Mientras empujaba me agarraba del cuello, hacía círculos con el pubis, me abofeteaba y me escupió en la boca sin previo aviso, no por ello, desagradable, al contrario.
- ¡Qué zorra eres! Me decía.
- Joder, llevaba esperando años este momento. Que no acabe nunca. Pensé. ¡Qué cerdo! Cómo me gusta. Le dije.
Yo estaba en un estado de éxtasis absoluto, consciente de que todo formaba parte del juego que compartíamos. No dejaba de chorrear y gemir. Él, decidió cambiar de posición, cogiendo mis piernas y colocándolas sobre su cuello. Sin embargo, no tardamos en cambiar nuevamente.
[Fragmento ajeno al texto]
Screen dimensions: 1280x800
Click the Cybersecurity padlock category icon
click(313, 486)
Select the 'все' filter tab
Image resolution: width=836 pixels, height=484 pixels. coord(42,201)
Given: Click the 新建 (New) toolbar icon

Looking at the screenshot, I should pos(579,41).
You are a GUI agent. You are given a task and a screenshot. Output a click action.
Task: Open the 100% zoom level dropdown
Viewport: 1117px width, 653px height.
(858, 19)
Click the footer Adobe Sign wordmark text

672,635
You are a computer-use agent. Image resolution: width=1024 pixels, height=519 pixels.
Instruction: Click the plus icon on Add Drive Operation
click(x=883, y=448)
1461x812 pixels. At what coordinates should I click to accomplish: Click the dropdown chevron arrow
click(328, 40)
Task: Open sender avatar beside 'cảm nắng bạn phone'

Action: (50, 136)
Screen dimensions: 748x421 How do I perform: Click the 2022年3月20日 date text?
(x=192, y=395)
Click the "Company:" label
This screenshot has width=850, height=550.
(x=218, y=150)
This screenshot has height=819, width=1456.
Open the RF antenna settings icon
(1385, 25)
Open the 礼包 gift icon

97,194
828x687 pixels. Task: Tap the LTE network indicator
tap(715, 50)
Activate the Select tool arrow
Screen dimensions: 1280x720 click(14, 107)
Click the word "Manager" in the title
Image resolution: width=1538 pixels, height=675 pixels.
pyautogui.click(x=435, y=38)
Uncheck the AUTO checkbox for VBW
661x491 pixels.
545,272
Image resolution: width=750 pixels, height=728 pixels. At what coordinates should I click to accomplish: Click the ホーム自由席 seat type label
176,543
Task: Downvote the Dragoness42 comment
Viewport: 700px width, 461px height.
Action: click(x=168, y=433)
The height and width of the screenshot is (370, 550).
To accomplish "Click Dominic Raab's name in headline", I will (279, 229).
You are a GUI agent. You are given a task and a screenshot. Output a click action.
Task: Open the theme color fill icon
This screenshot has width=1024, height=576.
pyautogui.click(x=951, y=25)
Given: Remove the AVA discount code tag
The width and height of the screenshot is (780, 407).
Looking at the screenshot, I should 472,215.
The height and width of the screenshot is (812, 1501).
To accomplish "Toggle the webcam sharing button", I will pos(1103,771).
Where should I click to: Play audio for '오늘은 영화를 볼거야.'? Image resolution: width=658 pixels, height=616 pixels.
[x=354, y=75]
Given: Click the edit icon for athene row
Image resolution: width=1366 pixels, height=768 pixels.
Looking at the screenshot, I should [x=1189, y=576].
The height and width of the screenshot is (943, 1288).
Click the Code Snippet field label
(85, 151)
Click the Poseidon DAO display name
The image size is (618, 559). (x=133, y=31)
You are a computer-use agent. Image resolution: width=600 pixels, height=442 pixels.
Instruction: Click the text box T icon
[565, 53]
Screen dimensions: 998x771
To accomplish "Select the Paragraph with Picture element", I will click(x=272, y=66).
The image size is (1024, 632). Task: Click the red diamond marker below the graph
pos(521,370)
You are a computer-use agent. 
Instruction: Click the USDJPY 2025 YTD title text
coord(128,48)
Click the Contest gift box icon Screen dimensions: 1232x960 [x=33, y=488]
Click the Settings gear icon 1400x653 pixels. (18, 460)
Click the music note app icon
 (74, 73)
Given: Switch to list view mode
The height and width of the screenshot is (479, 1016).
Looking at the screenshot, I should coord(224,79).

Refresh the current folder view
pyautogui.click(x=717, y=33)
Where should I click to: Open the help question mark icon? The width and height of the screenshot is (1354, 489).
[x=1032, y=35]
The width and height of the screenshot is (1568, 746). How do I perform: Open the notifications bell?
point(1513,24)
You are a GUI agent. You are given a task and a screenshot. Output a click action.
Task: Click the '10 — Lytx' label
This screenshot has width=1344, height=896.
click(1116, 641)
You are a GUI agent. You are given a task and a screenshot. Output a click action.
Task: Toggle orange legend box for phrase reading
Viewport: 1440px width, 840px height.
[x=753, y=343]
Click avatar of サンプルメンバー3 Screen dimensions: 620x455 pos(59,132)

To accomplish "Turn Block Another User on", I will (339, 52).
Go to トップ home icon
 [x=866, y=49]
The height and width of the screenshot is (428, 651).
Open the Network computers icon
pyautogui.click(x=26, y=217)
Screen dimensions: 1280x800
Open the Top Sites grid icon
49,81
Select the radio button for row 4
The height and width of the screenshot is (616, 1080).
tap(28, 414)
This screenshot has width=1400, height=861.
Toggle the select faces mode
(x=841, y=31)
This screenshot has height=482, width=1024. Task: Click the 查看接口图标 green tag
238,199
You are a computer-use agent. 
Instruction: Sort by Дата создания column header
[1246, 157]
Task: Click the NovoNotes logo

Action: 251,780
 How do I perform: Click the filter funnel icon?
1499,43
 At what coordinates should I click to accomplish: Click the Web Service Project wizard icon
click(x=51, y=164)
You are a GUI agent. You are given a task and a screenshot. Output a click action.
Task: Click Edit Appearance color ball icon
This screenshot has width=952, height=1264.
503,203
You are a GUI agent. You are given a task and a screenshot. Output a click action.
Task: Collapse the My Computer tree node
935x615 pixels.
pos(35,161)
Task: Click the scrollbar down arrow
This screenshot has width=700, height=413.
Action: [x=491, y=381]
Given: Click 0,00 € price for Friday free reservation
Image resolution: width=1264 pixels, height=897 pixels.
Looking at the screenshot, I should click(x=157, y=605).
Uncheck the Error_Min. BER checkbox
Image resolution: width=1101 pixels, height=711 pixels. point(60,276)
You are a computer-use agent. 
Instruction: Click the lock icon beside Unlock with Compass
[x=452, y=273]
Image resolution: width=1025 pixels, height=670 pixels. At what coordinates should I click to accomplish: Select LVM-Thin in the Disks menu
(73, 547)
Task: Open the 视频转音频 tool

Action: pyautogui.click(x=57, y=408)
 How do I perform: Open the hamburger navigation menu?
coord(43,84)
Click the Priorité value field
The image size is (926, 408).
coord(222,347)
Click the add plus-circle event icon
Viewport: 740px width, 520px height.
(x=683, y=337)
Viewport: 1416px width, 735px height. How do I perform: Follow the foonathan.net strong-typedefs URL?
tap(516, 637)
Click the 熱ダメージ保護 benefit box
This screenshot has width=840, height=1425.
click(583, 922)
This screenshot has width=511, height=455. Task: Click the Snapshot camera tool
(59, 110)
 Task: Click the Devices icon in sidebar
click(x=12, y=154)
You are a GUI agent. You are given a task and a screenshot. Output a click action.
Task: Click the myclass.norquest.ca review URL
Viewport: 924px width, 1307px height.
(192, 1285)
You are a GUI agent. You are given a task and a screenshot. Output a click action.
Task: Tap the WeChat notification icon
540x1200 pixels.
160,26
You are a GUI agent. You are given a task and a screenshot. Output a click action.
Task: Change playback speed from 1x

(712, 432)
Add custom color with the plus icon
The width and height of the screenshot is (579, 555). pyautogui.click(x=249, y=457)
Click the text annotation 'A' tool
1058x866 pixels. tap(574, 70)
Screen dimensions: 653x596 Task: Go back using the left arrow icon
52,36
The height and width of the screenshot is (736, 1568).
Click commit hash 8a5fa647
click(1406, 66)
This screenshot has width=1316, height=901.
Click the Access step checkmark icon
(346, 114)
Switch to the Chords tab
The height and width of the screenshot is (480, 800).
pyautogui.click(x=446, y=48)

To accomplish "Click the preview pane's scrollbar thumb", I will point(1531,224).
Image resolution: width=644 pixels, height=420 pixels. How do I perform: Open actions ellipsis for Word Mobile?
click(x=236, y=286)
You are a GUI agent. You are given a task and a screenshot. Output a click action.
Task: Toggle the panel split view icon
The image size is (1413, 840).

Me senté encima de él, dándole la espalda. Él me agarraba las caderas, ayudándome a profundizar en los movimientos. Cambiamos de posición una vez más, esta vez sentándonos cara a cara, directamente.
Llegó el momento de hacerlo disfrutar a él, de escucharlo gemir. Quería grabar ese sonido en mi memoria para siempre. Bajé la cara a la altura de sus caderas y comencé a lamer sus genitales, mientras con habilidad lo estimulaba con la mano. Él se retorcía de placer, incapaz de contener sus gemidos que llenaban el espacio íntimo del coche.
Yo continuaba con dedicación y habilidad, disfrutando no solo del placer que le brindaba, sino también de su sonido, que se estaba convirtiendo en un recuerdo imborrable.
Él estaba perdiéndose en el éxtasis del momento, su rostro reflejando intensidad. La tensión en el aire era palpable cuando, entre gemidos entrecortados, me suplicó que parase unas cuantas veces. Pero yo estaba decidida, era lo que había estado esperando hacer durante tanto tiempo: hacerlo llegar al clímax con mi boca. Con determinación, seguí, ignorando sus ruegos.
"Córrete", le dije, susurrando con voz suave pero firme mientras continuaba la tarea. La excitación creció, la pasión alcanzó su punto culminante y, finalmente, llegó. Llegó al final, y lo miré con una sonrisa juguetona, enseñándole su premio antes de tragármelo, consumando así el momento íntimo que pudimos compartir.
Antes de marcharme y poner fin, me gustaría deciros que ya tuvimos el sexto encuentro, mejor que el anterior, pero ese lo dejaremos para otro momento.
Agradecida con los que habéis llegado hasta aquí.